I could hear Alfonzo’s raised voice through the receiver. Clay said nothing, looking stunned as all three of us listened in disbelief to Alfonzo’s tirade, telling us that we were “spoiled children” and that he was “sacrificing” his life for the betterment of our “souls”—how could we “deny” him anything? The conversation came to an abrupt end; Clay hung up the phone.
“He just threw us out of therapy,” Clay said. “He said we were ungrateful brats and that we needed to be taught a lesson.”
Confused, we finished our evening’s chores in a daze, feeling as through our dad had just thrown us out of the house—which, in a sense, was true. And if we were no longer in therapy, did that mean we were no longer patients? That we should not go to the office for our sessions? And what about the Styx? What about the other patients who were about to arrive at the house for their three-week intensives?

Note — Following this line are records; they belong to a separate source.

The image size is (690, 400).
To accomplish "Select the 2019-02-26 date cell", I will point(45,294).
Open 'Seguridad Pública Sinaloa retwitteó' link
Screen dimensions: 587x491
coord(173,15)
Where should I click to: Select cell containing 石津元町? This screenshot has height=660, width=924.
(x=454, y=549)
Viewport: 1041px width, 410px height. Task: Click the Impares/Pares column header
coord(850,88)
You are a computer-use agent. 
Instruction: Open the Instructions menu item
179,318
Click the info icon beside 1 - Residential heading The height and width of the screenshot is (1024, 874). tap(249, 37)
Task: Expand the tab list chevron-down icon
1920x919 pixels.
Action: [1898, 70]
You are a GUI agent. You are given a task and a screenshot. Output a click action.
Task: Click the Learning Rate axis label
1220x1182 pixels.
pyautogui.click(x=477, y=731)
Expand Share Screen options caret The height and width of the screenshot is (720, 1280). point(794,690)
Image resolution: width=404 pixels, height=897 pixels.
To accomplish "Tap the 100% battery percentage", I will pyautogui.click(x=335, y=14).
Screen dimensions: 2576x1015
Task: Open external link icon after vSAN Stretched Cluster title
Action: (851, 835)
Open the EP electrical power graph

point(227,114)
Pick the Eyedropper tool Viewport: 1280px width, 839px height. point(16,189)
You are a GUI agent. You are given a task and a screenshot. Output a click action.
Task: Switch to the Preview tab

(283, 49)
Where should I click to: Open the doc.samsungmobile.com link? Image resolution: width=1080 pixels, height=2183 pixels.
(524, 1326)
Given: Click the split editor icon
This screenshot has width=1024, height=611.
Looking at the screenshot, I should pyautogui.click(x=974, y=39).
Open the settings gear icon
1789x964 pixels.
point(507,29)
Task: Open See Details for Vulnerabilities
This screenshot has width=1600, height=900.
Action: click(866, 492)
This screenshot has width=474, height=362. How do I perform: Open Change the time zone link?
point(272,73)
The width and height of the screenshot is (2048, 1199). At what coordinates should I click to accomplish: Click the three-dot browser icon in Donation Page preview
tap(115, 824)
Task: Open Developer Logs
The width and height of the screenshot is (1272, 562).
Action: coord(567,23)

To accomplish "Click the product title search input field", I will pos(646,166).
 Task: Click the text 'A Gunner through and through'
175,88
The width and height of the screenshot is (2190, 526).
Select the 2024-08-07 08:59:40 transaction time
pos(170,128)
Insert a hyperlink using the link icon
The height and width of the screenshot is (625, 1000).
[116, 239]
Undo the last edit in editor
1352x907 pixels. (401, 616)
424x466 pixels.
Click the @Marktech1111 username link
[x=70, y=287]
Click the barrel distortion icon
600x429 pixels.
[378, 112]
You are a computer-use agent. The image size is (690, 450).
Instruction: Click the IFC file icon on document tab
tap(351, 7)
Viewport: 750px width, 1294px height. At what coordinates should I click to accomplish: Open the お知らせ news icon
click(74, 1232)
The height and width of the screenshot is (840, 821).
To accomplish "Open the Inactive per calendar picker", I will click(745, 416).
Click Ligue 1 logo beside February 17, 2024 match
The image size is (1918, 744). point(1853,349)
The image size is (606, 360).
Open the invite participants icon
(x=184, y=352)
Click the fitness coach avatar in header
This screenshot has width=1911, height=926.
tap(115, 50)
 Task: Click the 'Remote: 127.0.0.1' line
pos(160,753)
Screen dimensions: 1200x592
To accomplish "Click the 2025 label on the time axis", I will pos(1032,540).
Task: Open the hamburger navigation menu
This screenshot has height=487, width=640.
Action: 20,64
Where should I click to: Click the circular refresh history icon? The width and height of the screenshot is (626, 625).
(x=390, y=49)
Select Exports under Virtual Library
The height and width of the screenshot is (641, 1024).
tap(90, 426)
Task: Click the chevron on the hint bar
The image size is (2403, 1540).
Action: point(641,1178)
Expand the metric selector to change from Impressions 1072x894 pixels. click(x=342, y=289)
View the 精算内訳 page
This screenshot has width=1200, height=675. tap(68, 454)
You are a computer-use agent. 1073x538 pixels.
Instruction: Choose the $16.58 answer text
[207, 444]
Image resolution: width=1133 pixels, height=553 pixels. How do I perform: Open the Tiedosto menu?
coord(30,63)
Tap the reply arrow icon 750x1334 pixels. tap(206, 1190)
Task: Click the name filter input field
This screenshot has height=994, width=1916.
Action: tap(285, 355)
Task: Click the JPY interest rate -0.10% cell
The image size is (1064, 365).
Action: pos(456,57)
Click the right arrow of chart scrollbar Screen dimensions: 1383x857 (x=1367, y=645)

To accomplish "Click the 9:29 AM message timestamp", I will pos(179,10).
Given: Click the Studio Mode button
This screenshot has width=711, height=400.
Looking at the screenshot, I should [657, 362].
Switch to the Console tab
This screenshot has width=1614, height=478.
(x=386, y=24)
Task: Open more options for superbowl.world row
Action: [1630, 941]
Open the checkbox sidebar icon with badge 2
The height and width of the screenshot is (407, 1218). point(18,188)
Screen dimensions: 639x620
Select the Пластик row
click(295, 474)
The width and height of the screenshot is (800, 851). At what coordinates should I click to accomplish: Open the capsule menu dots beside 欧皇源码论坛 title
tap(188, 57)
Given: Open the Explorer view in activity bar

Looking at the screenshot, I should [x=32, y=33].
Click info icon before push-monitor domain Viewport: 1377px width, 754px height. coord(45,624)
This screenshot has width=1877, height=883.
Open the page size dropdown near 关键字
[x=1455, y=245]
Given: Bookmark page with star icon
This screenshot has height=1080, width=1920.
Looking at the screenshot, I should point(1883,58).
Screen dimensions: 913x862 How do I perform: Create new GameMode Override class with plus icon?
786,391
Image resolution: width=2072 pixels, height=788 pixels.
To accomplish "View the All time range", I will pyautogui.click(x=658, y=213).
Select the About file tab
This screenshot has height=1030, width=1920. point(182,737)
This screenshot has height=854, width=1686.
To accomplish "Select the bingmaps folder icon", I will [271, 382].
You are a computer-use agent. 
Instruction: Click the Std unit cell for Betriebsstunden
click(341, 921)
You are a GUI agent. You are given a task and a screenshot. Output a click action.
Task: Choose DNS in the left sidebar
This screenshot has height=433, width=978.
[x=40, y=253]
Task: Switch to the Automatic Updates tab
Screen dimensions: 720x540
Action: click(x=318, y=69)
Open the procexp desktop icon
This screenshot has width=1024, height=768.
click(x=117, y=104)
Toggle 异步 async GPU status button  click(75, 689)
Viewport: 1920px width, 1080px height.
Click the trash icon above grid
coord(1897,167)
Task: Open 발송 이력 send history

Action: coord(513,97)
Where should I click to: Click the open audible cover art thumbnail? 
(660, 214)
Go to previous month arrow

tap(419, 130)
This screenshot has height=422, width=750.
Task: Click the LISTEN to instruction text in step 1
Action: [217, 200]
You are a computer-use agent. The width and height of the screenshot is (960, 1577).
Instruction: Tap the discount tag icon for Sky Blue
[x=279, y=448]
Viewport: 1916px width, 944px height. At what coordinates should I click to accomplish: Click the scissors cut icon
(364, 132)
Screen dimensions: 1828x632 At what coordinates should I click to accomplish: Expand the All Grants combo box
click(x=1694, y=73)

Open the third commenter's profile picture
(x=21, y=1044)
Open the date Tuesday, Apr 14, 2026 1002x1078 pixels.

Two hours later, close to midnight, someone pounded on our front door. Brent opened it and Alfonzo walked in, wearing dark sunglasses and a long beige trench coat. He said nothing, but proceeded past Bea and up the coiled metal staircase. He sat in a heap near a corner of our living room floor, next to the fireplace.
“I’ve thought about the Fred situation,” he began, “about your unwillingness to help me in my time of need. I want you to know that I forgive you for everything.”
We said nothing, too afraid to open our mouths.
“I should never have asked for anything from any of you. It was my fault, and I’m sorry. It will never happen again.”
His face turned in my direction. I looked to see his expression, to see if what was happening was all some kind of joke. Dark Armani sunglasses hid his eyes.